The full-court press by President Obama and the Democratic National Committee to argue the merits of the tax cut deal has not quelled dissent, but only inflamed it.
So far, the Washington media has by-and-large completely missed the point about this. They report that Obama’s harsh “dressing down” in defense of his deal at his press conference Tuesday was aimed at the liberal wing of his own party.
But while Obama may have thought that’s where his comments were directed, in fact they assaulted the sensibilities of the more than two-thirds of Americans citizens, according to the polls, who oppose the extension of the Bush tax cuts to the rich.
Obama, in fact, has now postured himself against two thirds of the electorate, and no one is taking this sitting down.
If anything, the administration has underestimated the anger in the population, an anger that is sick and tired of the rich and privileged being pampered, coddled and bailed out, no matter what. They’re enraged at the way the Republicans have behaved like playground bullies to get their way on behalf of their rich masters, and “being angry as hell and not taking it any more” is more important to them than any concessions the deal contains.

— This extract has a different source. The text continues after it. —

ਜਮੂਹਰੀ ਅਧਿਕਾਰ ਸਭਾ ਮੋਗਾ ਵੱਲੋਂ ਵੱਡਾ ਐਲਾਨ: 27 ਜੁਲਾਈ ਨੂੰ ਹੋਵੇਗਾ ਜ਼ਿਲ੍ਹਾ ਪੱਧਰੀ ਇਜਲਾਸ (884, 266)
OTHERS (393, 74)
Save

The mood, in a country where a fifth of the adult population is either unemployed or underemployed, where there are five people competing for every job opening, is bordering on a revolt.
Medicaid is already being cut for needy Americans, and while unemployment insurance has been extended for another year for the chronically unemployed, the tax break for the rich is for not one, but two years. Moreover, the unemployment insurance pay outs are a pittance compared to what families need to maintain a decent standard of living.
Yesterday, while the rich were being bailed out by the “deal” at a cost of $900 billion to the economy, military personnel learned that they will receive their lowest pay increase in 50 years, at 1.4 percent the lowest number since 1962.
There can be no doubt that the impact of the tax cut on the national deficit will lead Republicans to demand immediate deficit-reduction action once the “deal” is passed into law. That will involve a furious push to scale back social safety nets for the poorer and middle class Americans, including Medicare and Social Security.
“These Republicans are driven to take America back to the 1920s,” exclaimed Sen. Bernie Sanders Tuesday, to a time when there was no Social Security, Medicare or other social protections.
While there have always been radical, right-wing crackpots favoring such objectives, now we are living in the time when the crackpots are running Washington, and even while ostensibly in power, the Democrats feel helpless to stand in their way.